“This is mom and me at the zoo,” MacKenzie said. She slipped her finger across the touch screen on the tablet, scrolling through the photos. We’d been through our pictures and videos so many times I had their order memorized.
Even before all this shit that happened last weekend, the admission to the child psych hospital, I'd worried that it wasn't good for Mac, the way we kept April’s memory alive. I wondered if it was too close to keeping April herself alive, if it cast a shadow over MacKenzie, talking about her dead mother all the time. There was something morbid about it, a kid and her father so preoccupied with her mother's death.
The other part of me was terrified that unless I kept reminding MacKenzie of April, that April’s memory would fade away. That she would forget about her.
MacKenzie's shrink had said it was okay, had told me to talk about it with her as much as she wanted. Without the gruesome details, she stipulated. That was the shit I couldn't get out of my fucking head, the way April had been brutalized, so that was the shit I kept to myself, replaying the image of her in my mind over and over.
I kept the feelings to myself too, the guilt that washed over me like a tidal wave at times, so intense that I couldn't stand it. Guilt that I wasn't there when she was murdered; guilt that my association with the Inferno MC had been the cause of her death; and now, guilt that MacKenzie was so depressed.
The anger was almost worse than the guilt. Sometimes I felt it was eating away at me, at the core of who I was. I tried everything I could think to get rid of it. Shit, I fucking beat one of April's murderers to death with a sledgehammer after it happened. You'd think that would have done something to quell the tide of anger inside me.
I think it only made it worse.
I tried to hide it, to put on a happy front with MacKenzie, but I worried constantly that it was never enough, that she would sense the darkness in my soul, the shit that pumped through my veins. And, really, if I were honest with myself, I think she did. It had to be one of the reasons she wasn't doing well. She was spiraling downward since we'd moved to Las Vegas a year ago. We'd come back from Puerto Rico, where we were living with April's mother for a year after her murder. It took me that long to get my shit together, to face life again.
To face MacKenzie again.
I'd been there, physically present, but not really there, for her. I'd been just going through the motions of fatherhood, numb to everything. I was too wrapped up in my selfish shit, my grief over losing April, to really be there for MacKenzie. April's mother was a doting grandmother, and her family surrounded Mac with love, but fuck, if her own father was so wrapped up in his shit that he couldn't be there for her, what the hell chance did she have? No wonder she came back here and completely disintegrated once she was stuck with me.
We tried everything-grief counselor, child psychologist, psychiatrist. But Mac kept getting worse. She kept getting more and more depressed. Acting out at school. I thought it was an adjustment to the move-we'd never lived in Vegas, and kids took a while to adjust, right? It was last weekend that things reached a breaking point.
MacKenzie had told one of her teachers at school on Friday that she wanted to die so she could go to Heaven to be with her mother.

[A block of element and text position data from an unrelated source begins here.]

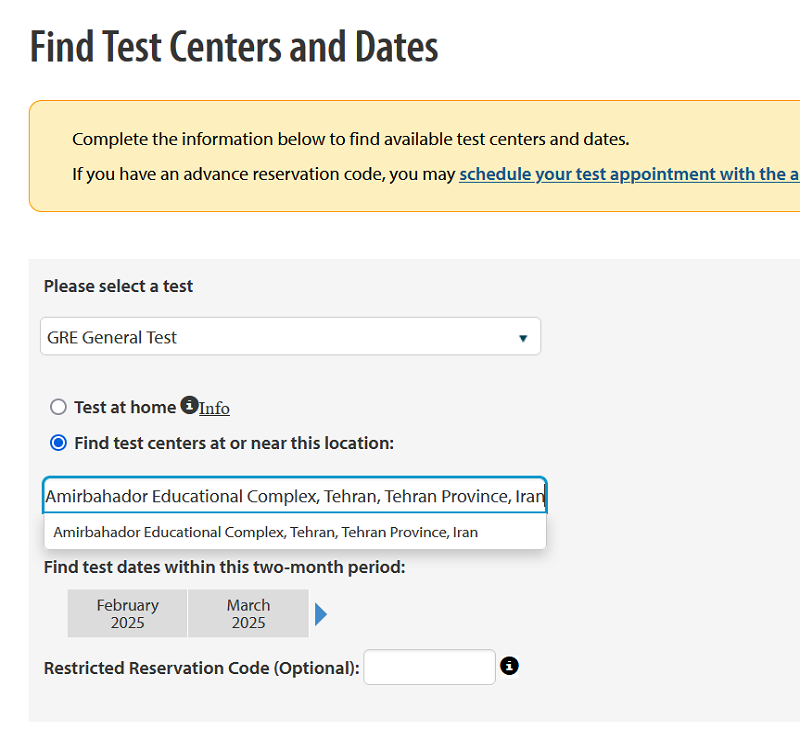Click Find test centers near this location label
The width and height of the screenshot is (800, 730).
234,443
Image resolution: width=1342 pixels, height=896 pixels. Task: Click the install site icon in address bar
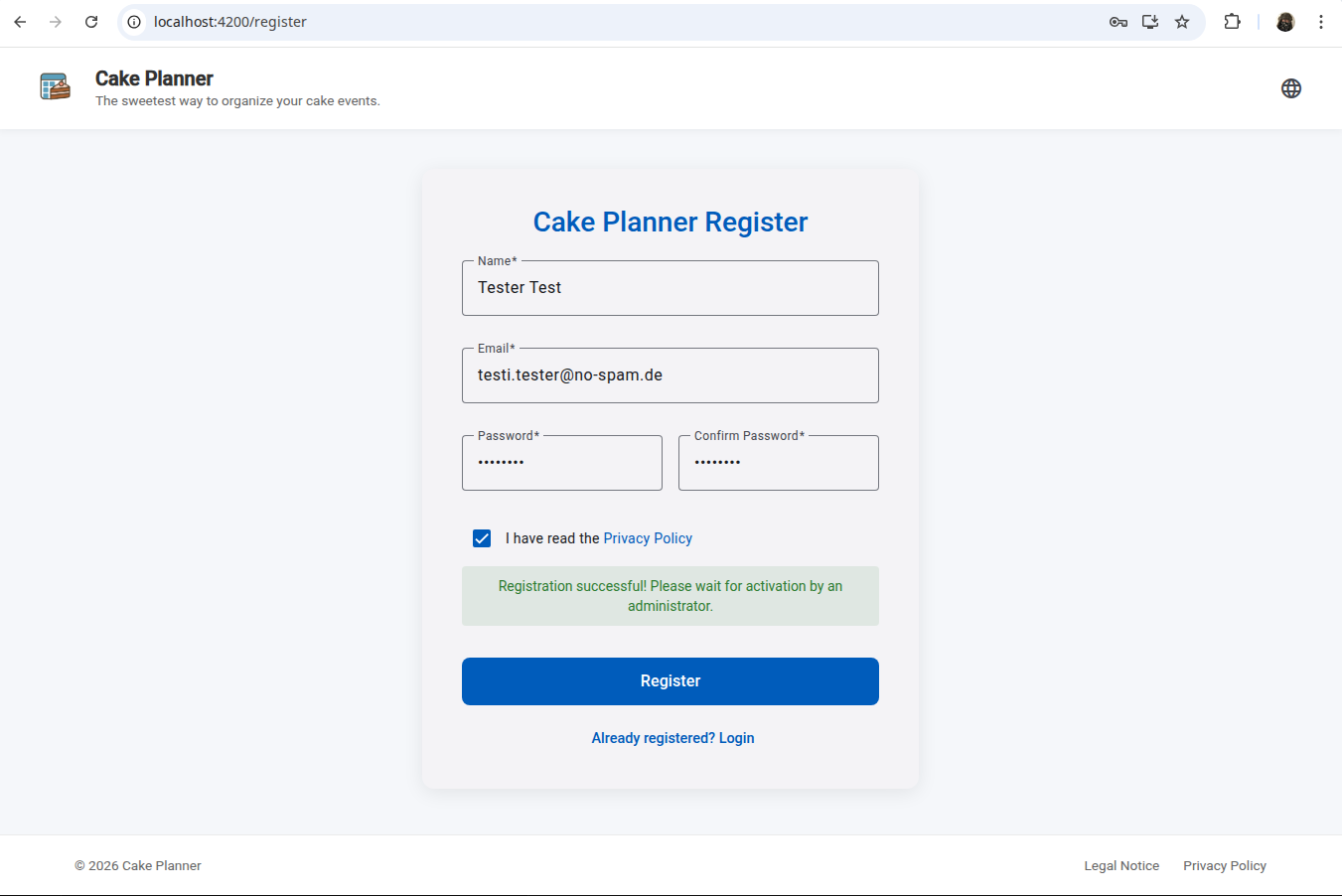click(1149, 21)
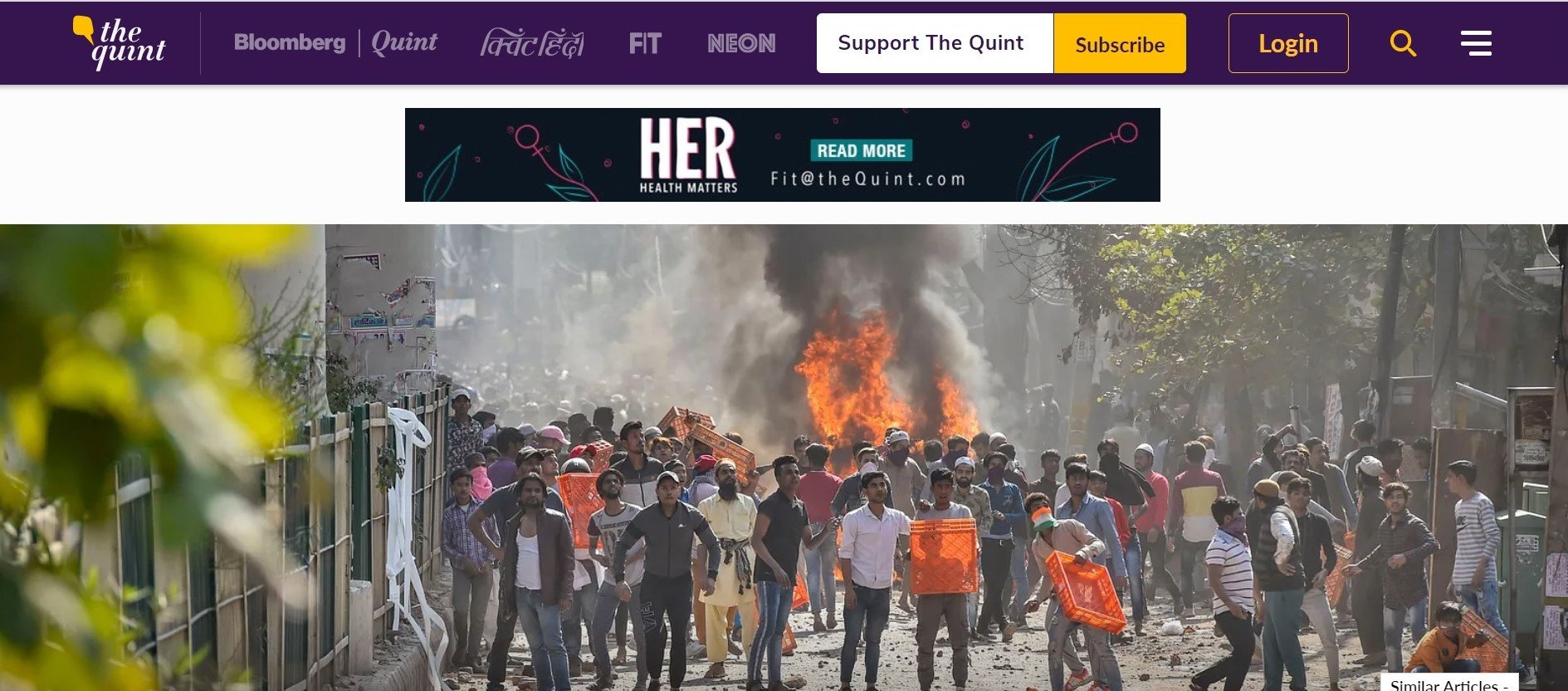Image resolution: width=1568 pixels, height=691 pixels.
Task: Click READ MORE in the banner
Action: (x=861, y=150)
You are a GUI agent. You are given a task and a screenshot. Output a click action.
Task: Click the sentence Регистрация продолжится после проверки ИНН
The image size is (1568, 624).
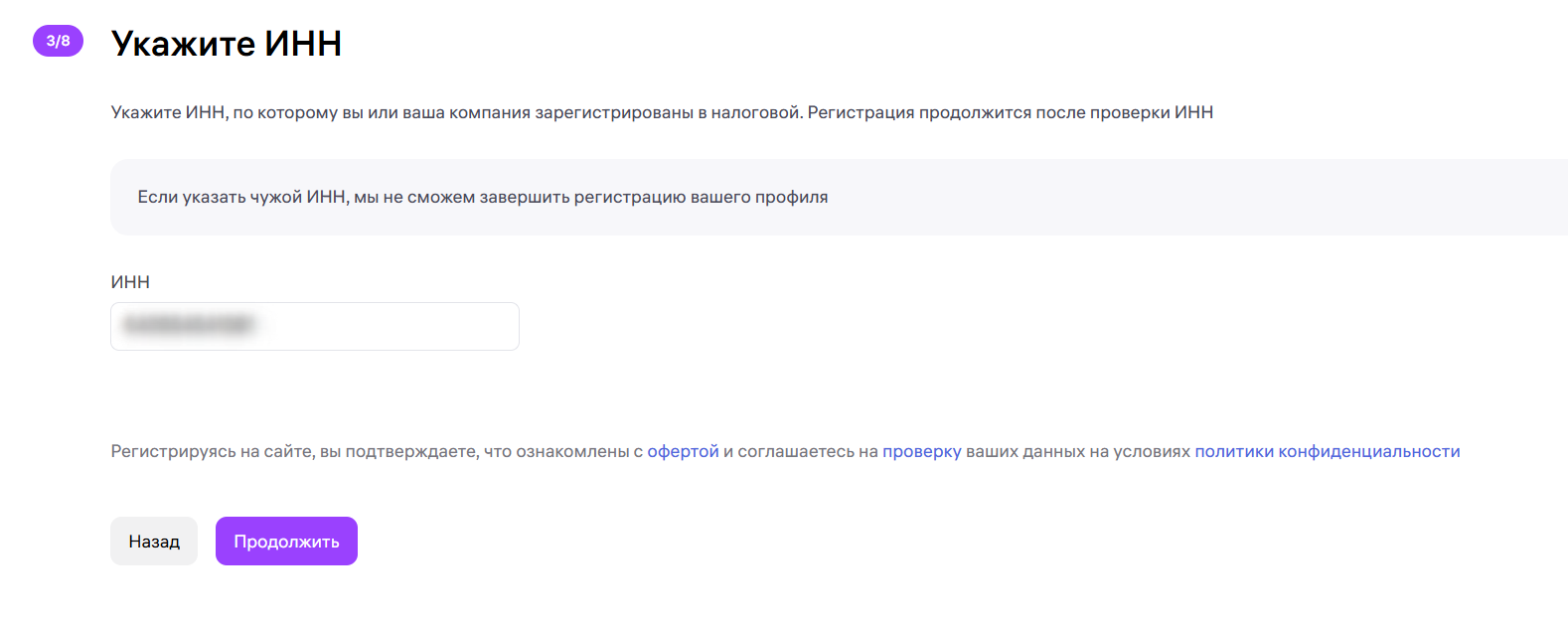coord(1010,112)
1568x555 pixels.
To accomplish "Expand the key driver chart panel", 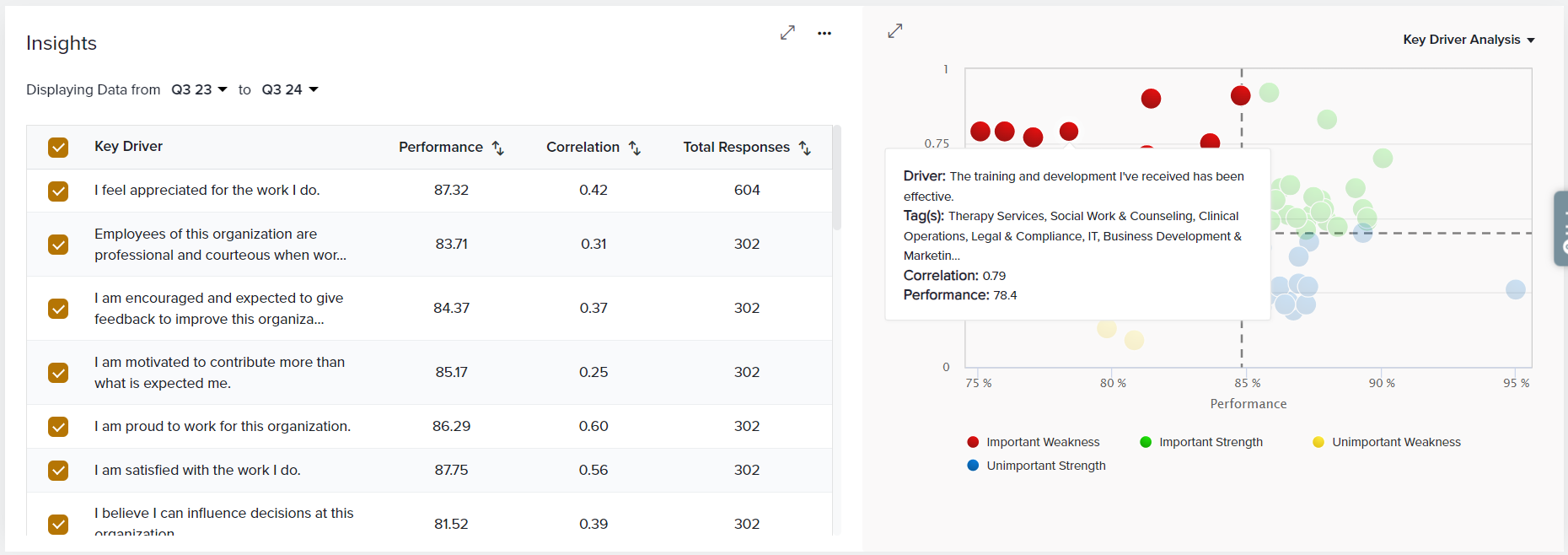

When the school called me, said they were calling her psychiatrist for an evaluation and told me why, I felt like my heart was being ripped out of my chest.
She spent the weekend in the hospital, in the child psych ward, under observation. That was when her doctors gently suggested we think about going back to Puerto Rico.
Or rather, the shrink suggested that Mac go back to Puerto Rico for a while.
Not that I join her.
Sure, they didn't come right out and say it, but what the hell else was that other than confirmation that I'm a shit father? MacKenzie was better off without me, better off with people who could be stable for her, who could show her more love than some fucking ex-biker ex-con. I tried, I really did. Wore myself to the bone trying to make up for being so out of touch after April died, so much that it tore me apart inside.
There was no way I was ever going to completely make it up to her.
I was just lost as a father.
I was no good, and I never would be.
“And that’s you and mom at the park,” I said, pointing to a photo of April sitting in the grass, holding MacKenzie in her lap, her arms wrapped around her. “You were barely walking then. I think you were a little over a year old. You loved having all that grass to play in.”
“And mom took me to the park a lot,” MacKenzie said, her voice questioning.
“All the time.” It was true. April had been a better parent than I could ever hope to be, from the very beginning. When Mac was born, she just seemed to know what to do immediately, without a second thought. Me? I was terrified, holding that little girl. I didn't have a clue what to do with her, when it came to changing diapers or feeding her. Hell, I was convinced I was going to break her, just by cradling her in my arms.